Looks quite promising (for Winforms) - haven't used it myself, though.
Here's an extensive list of potential .NET localization tools - not sure, how well they work and what they cover - have a look, maybe you'll find what you're looking for.
Marc
I dont have a solution for your first and second requirement but keep in mind that localizing a form is not as simple as translating each word. You need to check that each translated text fits in their respective control. Also, maybe you have an icon or an image which need to be change in another culture.
For your point three, you can change the language manually with the following lines:
CultureInfo ci = new CultureInfo("fr");
Thread.CurrentThread.CurrentUICulture = ci;
This is a huge subject and there are many ways to accomplish what you want. The framework does provide the basis but a complete solution requires that you implement certain elements yourself.
For example the default framework implementation is to create a .resx file for every resource. In ASP.Net this means each user/server control or page. This doesn't lend itself to easy maintenance and if you want to move resources to a database you need to implement your own provider.
My familiarity with Winforms is limited but if you are using Silverlight or WPF then have a read of Guy Smith-Ferrier's work on the subject at: http://www.guysmithferrier.com/category/Internationalization.aspx. He also has some toolsets that can make your life easier at: http://www.dotneti18n.com/Downloads.aspx.
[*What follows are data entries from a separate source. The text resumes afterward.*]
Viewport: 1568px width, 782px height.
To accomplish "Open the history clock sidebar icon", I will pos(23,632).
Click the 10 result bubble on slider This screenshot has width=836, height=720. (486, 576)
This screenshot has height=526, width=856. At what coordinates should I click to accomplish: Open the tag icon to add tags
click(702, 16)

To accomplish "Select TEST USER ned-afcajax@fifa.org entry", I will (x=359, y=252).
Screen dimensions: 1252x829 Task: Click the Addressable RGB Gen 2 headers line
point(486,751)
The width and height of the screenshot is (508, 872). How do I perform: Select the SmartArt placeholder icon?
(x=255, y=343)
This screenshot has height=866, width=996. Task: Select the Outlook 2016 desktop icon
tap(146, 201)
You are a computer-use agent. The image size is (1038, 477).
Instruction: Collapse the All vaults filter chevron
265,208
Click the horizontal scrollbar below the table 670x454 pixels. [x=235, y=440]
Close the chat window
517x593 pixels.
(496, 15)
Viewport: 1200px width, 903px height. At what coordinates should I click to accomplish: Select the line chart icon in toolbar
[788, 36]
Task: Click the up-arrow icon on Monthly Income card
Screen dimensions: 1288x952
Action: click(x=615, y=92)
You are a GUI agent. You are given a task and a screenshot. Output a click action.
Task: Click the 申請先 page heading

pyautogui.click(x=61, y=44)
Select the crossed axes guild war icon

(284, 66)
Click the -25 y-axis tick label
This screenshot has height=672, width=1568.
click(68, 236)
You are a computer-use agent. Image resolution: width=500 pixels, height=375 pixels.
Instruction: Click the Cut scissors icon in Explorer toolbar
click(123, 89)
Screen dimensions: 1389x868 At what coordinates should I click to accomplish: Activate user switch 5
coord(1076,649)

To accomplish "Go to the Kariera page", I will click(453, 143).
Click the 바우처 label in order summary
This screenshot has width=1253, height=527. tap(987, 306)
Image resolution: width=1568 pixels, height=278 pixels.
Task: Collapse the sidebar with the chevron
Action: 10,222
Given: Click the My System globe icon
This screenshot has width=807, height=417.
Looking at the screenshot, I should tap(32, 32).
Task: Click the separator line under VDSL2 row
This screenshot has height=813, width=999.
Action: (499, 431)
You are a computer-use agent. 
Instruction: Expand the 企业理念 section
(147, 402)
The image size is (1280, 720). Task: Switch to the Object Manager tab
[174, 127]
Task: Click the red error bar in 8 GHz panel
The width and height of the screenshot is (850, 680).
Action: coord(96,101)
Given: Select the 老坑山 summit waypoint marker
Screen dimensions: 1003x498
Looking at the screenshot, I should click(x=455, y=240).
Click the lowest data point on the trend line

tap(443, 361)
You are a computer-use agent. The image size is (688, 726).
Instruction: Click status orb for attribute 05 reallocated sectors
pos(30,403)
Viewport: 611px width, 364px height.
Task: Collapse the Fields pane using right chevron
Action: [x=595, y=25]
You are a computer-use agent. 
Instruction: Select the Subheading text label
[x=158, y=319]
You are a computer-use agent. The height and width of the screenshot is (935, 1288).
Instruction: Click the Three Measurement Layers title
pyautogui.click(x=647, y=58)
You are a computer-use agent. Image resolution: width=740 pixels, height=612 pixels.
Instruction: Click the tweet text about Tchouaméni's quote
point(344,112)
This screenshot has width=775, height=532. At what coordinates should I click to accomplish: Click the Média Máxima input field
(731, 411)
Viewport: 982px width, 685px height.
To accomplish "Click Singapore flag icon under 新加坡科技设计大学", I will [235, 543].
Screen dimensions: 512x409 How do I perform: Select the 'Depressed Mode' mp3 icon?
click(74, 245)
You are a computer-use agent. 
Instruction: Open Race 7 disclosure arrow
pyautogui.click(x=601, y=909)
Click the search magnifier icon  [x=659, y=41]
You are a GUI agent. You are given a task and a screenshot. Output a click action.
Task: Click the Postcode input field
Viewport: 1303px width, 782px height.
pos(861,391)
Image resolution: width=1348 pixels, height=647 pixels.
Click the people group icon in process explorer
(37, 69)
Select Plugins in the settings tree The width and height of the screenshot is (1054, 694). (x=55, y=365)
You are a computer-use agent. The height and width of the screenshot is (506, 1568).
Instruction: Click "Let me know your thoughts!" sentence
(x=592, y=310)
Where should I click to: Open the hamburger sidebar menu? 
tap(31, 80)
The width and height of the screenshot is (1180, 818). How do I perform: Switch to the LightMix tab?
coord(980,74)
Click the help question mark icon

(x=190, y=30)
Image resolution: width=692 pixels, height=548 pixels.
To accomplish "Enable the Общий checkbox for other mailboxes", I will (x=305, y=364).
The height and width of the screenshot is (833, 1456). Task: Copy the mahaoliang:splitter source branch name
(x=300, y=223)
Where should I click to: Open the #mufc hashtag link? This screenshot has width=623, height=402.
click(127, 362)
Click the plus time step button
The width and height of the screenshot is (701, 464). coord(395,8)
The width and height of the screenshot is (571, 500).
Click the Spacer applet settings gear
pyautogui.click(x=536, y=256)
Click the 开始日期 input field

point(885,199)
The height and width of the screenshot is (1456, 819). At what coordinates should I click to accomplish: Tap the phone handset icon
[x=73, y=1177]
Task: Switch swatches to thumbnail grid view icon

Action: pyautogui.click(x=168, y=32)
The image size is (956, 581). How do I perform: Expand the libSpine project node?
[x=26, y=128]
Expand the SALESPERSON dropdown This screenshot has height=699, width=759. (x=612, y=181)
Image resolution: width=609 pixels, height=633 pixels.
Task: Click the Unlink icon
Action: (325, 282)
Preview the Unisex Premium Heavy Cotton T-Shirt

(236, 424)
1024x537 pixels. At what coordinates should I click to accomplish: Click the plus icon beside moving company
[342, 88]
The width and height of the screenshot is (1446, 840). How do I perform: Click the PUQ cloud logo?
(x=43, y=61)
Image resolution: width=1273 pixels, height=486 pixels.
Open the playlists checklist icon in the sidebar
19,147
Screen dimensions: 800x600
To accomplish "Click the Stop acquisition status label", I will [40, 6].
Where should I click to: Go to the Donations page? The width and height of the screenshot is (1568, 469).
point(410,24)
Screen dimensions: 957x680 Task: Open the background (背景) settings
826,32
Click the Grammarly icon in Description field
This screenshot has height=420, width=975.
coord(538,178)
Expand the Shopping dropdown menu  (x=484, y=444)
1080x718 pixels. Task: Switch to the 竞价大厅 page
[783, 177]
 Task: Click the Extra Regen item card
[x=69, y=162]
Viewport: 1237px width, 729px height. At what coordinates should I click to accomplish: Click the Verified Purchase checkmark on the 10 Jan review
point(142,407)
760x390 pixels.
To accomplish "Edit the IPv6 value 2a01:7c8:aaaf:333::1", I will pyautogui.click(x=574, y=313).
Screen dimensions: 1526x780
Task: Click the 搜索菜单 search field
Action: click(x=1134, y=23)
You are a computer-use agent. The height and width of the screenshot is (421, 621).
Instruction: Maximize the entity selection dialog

I've worked with him before and have never come across anyone else with a better depth of understanding of the subject.
What you are asking for:
no satellite resource files
only one size and control placement per form.
lots of languages embedded in the executable.
Is not do-able in vanilla Visual Studio's IDE.
What it would require is some custom work, basically fulfilling all these steps:
Acquire a custom resource manager that handles TMX resource files.
Put all your localizable strings in a TMX file.
Make this TMX file an embedded resource in your project.
In your Form constructor, create your TMX ResourceManager, loading the TMX file from your embedded resources.
In your code, use your tmx ResourceManager instead of the default ResourceManager for getting localized strings.
Let the Form use the default ResourceManager for getting all the designer things except the strings.
Get your TMX file fleshed out with the new language translations.
More can be added in the next release of your project, just by adding them to this TMX file before you compile.
RESOURCES: (not an exhaustive list, by any means)
http://en.wikipedia.org/wiki/Translation_Memory_eXchange
http://sourceforge.net/projects/tmx-editor/
The right way to do this is, suppose you want to add Arabic support witch is RightToLeft language:
Double click the form
Set localizable prop. to true
Change Language prop. to Arabic //This will automatically open a new version of the form so you can customize.
Set RightToLeft prop. to Yes
Set RightToLeftLayout prop. to True
Start renaming controls, and save the form.
Handle Messages/Errors in code // Sorry I don't have a quick solution for now, try duplicate them and If/Else the current local.